By LIA ZHU in San Francisco | China Daily | Updated: 2023-03-08 07:13

Digitizing healthcare, coupled with advances in artificial intelligence, presents huge opportunities to improve efficiency, and China is integrating the new technologies into its health system faster than any other country, a health economics expert says.

China is following a new growth path for delivering healthcare by adopting such technologies, which can lead to "much faster growth and productivity" and can be "massively beneficial", said Sean Sylvia, an assistant professor of health policy and management at the University of North Carolina at Chapel Hill.

Sylvia's recent work has focused on the use of information technology to expand access to quality healthcare in China. He talked about his research at a recent webinar hosted by the Shorenstein Asia-Pacific Research Center at Stanford University.

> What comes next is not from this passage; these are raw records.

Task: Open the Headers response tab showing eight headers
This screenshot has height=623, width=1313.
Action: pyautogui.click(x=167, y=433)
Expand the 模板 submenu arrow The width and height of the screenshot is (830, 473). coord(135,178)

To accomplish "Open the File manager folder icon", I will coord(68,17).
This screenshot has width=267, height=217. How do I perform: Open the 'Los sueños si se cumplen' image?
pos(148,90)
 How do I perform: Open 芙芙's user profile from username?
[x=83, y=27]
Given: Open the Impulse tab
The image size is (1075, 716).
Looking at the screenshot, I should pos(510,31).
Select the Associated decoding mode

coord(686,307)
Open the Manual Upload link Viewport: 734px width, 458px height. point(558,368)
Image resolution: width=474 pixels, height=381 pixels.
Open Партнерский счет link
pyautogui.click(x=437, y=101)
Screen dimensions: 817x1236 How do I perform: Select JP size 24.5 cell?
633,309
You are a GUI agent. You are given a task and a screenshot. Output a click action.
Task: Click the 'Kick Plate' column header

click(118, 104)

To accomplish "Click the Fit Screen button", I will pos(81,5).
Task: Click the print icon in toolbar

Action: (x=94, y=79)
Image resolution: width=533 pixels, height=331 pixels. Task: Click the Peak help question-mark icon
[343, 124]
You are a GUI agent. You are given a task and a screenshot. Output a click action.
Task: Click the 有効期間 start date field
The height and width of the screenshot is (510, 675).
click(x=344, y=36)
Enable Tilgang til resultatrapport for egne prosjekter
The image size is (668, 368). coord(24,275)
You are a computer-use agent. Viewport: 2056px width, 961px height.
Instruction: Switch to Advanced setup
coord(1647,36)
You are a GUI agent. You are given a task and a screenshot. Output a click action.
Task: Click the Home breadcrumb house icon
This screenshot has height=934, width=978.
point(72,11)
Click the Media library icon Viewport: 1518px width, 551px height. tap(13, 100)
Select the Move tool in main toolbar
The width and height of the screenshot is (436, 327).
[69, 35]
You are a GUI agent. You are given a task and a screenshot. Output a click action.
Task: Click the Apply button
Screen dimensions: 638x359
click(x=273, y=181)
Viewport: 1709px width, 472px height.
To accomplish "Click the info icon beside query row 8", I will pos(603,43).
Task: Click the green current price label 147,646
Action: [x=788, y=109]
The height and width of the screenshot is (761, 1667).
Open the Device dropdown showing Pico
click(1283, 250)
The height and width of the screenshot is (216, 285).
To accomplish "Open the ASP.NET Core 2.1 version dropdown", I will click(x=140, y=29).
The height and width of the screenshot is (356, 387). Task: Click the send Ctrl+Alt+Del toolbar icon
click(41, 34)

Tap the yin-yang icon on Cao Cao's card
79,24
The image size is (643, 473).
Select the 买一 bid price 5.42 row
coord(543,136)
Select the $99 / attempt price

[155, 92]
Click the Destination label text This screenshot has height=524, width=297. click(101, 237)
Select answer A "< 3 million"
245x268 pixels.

Digitization means collecting health data from various sources and putting the data online, and digitization in healthcare means the ability to use great amounts of data in different ways, Sylvia said. "Digitization in healthcare presents really important opportunities to improve the productivity of China's health system and address inefficiencies and expand access to healthcare."

Telemedicine as example

Telemedicine is an example, he said. China has several advantages in developing digitization in healthcare and has incentives to follow this path. A prominent example of these advantages is mobile money, such as Alipay and WeChat Pay, he said, but in the US people rarely use mobile money.

In China, artificial intelligence, big data and the sharing economy enable people to get health information, and at the administration level big data is being used to guide public health policies and inform management decisions, Sylvia said.

China has strong incentives to follow that newer path because of the large population and disease burden, and also because of the low marginal cost brought by digital health technologies, he said.

"There may be large costs of developing these technologies initially, but using those at scale is very cheap. So these digital technologies are inherently low marginal costs.

"The high-income countries may have an advantage in developing frontier technologies, but they're constrained in their use of those technologies in the existing systems."

There are huge advantages in integrating digital technologies into health systems, for instance, using telehealth to expand access and reduce overcrowding particularly in remote areas, using artificial intelligence to guide medical and management decisions to address some inefficiencies, and using data to drive public health decisions, automation, according to Sylvia's research.